Streptococcus pyogenes type IIa IgG Fc receptor expression is co-ordinately regulated with M protein and streptococcal C5a peptidase.

Streptococcus pyogenes is an important agent of human disease which expresses a variety of proteins and polysaccharides on its surface. Surface molecules M protein and streptococcal C5a peptidase (SCPA) are virulence factors which undergo concurrent phase variation and are under the co-ordinate control of the virR locus. Most opacity factor-positive (OF+) strains of S. pyogenes also express IgG Fc receptor proteins on their surface. These studies were initiated to determine whether the type IIa Fc receptor on the surface of S. pyogenes phase-varies with members of this regulatory circuit.

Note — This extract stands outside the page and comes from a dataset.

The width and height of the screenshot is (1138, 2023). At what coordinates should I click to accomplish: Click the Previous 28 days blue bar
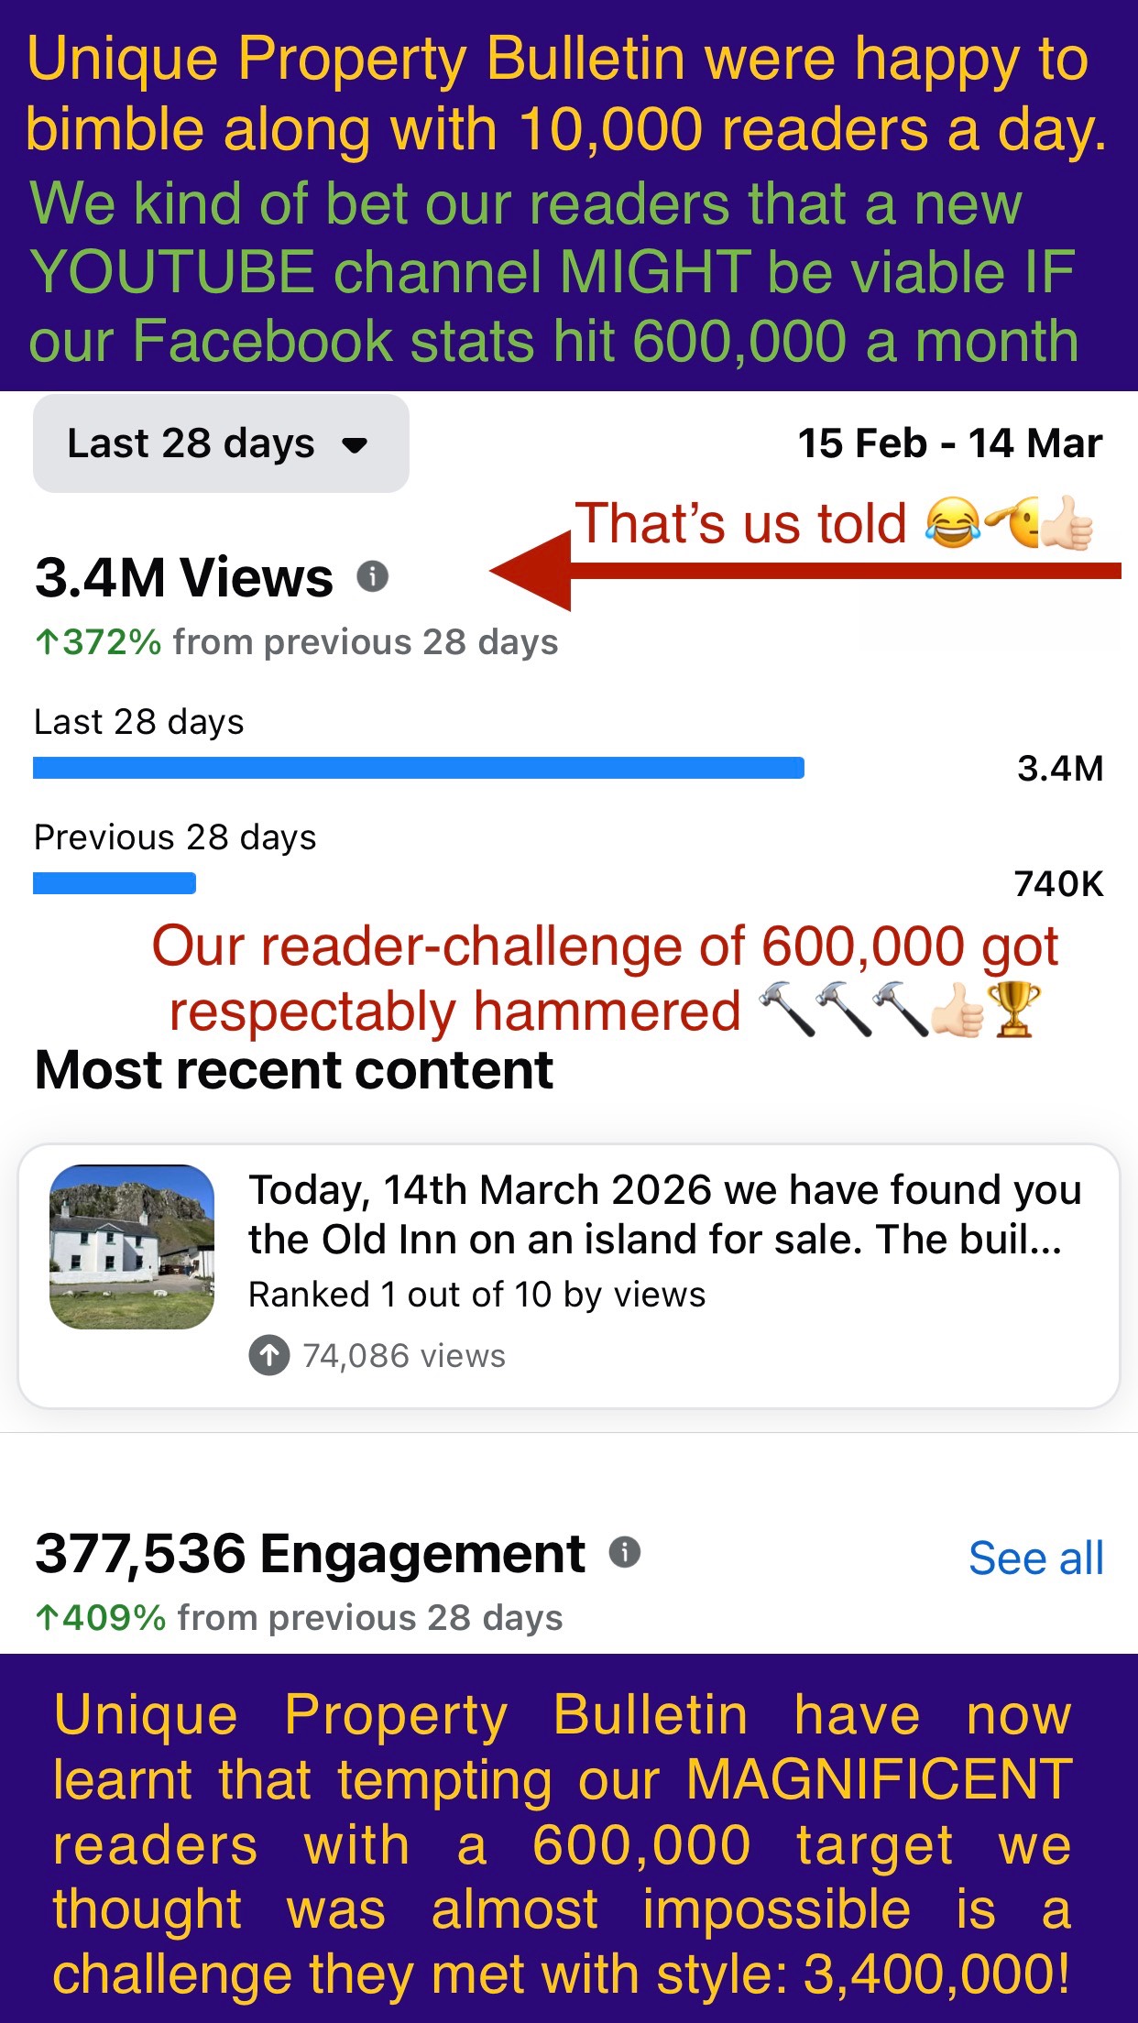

Several methods were applied to M+ and M- variant strains to evaluate this question. (i) Immunoblot assays quantified Fc receptors on whole cells by using human IgG myeloma protein and receptor-specific antibody. M+ strains bound IgG and antibody specific for Fc protein, whereas M- strains did not. (ii) Enzyme-linked immunosorbent assays quantified Fc receptor antigen expression and showed that M+ strains produce more Fc receptor protein than their M- derivatives. (iii) Quantitative RNA dot blots showed that the message for the Fc receptor gene (fcrA) was reduced in M- strains. RNA from M+ strains hybridized to the fcrA probe at a greater dilution than that from their M- counterparts. (iv) Northern hybridization showed that the fcrA transcript is 1200 nucleotides in size and distinct from transcripts for M and SCPA proteins. These data are evidence for the co-ordinate transcriptional control of the Fc receptor, M protein, and SCPA and show that these proteins co-ordinately phase-vary within the same regulatory circuit.